**Task prompt:** Among the entries below, find every line that contains the string "agent", then copy it.

Top of Data supplied

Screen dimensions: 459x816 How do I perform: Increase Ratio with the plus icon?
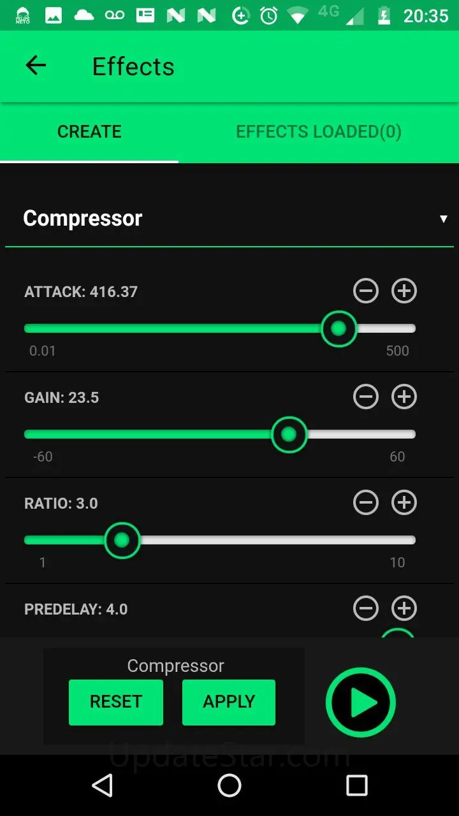pos(404,503)
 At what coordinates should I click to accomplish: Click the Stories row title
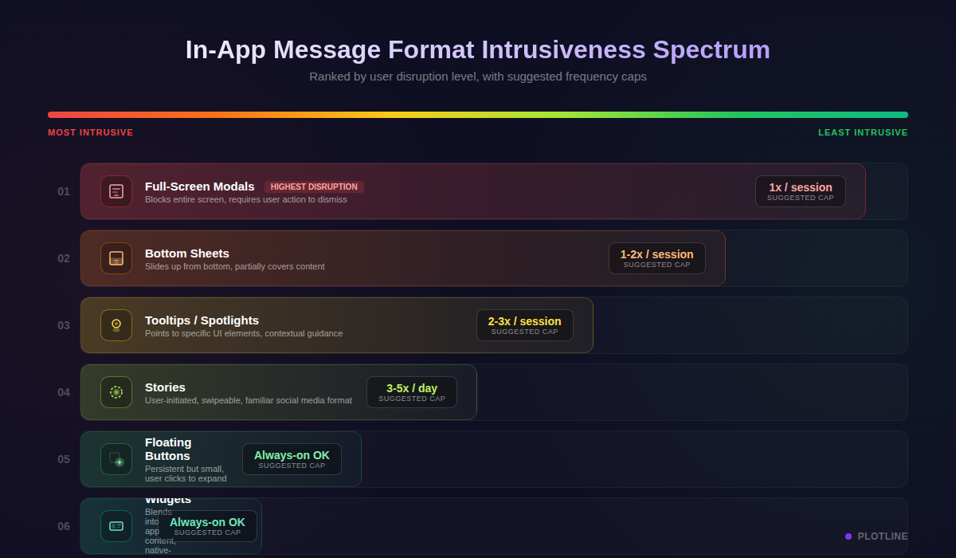[165, 387]
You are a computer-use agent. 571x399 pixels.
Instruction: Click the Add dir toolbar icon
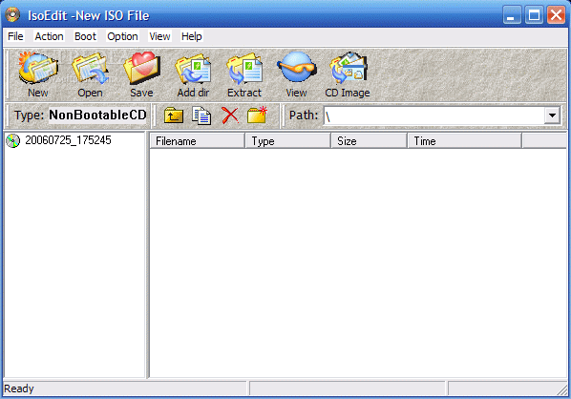pos(193,74)
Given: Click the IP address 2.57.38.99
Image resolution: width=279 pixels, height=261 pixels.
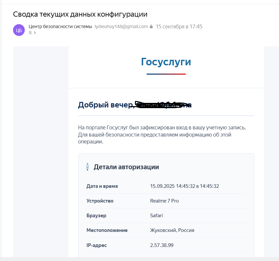Looking at the screenshot, I should coord(162,245).
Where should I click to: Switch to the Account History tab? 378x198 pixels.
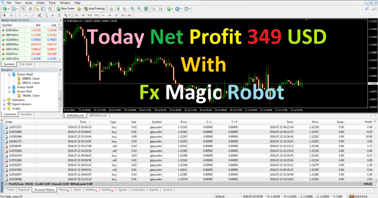(44, 190)
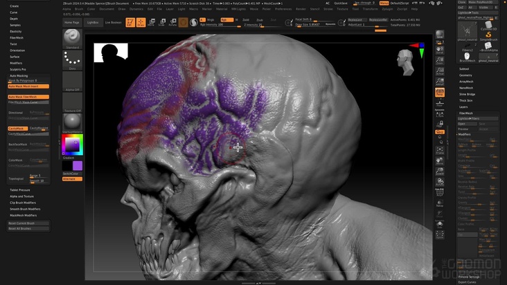This screenshot has width=507, height=285.
Task: Open the Dots stroke type picker
Action: click(72, 60)
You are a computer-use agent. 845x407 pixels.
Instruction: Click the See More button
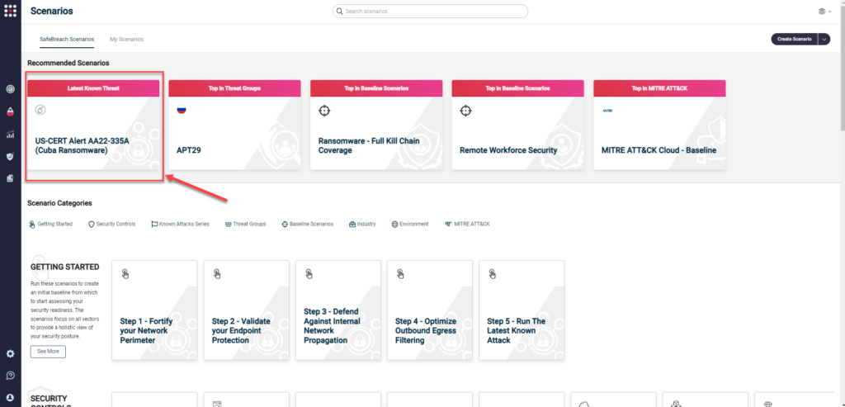(x=48, y=352)
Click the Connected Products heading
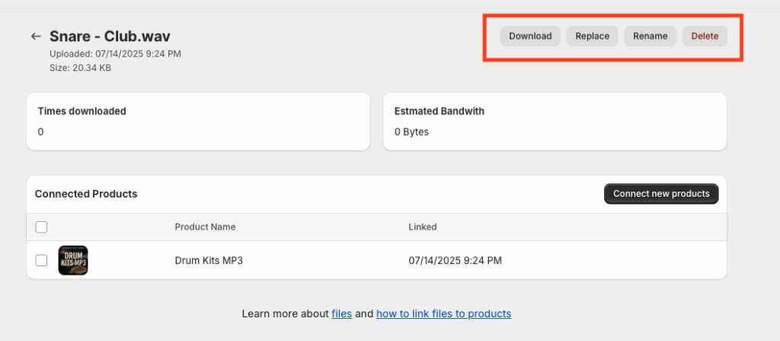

Bottom of Data supplied

**Exercise output:**
You are a computer-use agent. 571x399 pixels.
You are a computer-use agent. 845x407 pixels.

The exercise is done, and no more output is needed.